Still, I have some doubts. E.g., isn't it the RBF can result in an hypothesis for an infinite dimension space ? If that is the case, then with 100 points in Q14, the worse case is the SVM + SBF ends up with 100 support vector. Am I right ? Then, the hard margin SVM actually can guarantee Ein=0 => guarantee linearly separable ? Why Q14 can end up with Ein != 0 ? And why it said Ein=0 is not linearly separable ? I read another thread about this but still cannot solve the above questions. Can anyone give me some hints ? Thanks in advance. 
#2




Re: Q14 about linearly separable by SVM
You are right, but in the lectures we did not prove that for the RBF kernel, so it was worth exploring the question at least empirically.

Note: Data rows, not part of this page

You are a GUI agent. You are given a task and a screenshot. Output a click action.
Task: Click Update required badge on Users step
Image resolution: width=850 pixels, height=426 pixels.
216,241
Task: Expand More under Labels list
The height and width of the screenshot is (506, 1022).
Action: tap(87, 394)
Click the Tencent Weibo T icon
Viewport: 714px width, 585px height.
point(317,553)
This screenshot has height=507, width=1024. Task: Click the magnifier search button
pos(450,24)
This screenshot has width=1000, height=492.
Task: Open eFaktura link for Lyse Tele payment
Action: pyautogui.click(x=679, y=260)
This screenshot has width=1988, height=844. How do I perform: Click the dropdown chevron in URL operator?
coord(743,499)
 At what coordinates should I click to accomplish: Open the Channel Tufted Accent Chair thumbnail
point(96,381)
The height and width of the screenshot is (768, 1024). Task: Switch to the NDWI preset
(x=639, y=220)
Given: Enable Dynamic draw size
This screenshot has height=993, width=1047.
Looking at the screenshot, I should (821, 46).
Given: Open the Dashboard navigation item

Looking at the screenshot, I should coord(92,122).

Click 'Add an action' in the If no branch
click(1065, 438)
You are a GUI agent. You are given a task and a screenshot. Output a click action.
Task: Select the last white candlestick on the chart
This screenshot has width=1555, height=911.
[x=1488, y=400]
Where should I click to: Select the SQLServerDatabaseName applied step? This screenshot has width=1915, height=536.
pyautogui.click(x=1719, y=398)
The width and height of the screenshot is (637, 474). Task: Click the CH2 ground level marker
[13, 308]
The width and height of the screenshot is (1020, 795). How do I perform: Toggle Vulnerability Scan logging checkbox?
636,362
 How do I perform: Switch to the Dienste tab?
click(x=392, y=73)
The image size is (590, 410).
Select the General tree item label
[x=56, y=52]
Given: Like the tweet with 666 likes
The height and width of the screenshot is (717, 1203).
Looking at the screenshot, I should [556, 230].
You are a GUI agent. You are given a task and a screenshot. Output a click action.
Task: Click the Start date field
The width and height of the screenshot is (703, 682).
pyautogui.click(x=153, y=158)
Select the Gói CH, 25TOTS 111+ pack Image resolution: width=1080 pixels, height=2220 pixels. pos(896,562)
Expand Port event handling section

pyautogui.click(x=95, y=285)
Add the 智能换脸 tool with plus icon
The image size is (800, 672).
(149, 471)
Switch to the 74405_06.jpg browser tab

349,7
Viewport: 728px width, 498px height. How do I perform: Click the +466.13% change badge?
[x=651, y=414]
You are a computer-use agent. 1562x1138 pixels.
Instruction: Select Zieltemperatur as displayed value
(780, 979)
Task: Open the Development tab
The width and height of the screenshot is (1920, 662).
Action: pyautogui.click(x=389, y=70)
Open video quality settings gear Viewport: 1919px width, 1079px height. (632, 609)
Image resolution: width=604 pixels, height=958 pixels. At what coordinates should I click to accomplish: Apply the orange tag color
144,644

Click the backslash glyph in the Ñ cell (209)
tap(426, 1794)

In general, it is conceivable that a transformed infinitedimensional space may still fail to separate a finite data set. For instance, take every dimension in the infinitedimensional space to be a (possibly different) linear transformation of the original space. In this case, you would still be implementing just a linear classifier in the original space when you use a linear classifier in the transformed space, so you will fail to separate a set of points that is not linearly separable in the original space.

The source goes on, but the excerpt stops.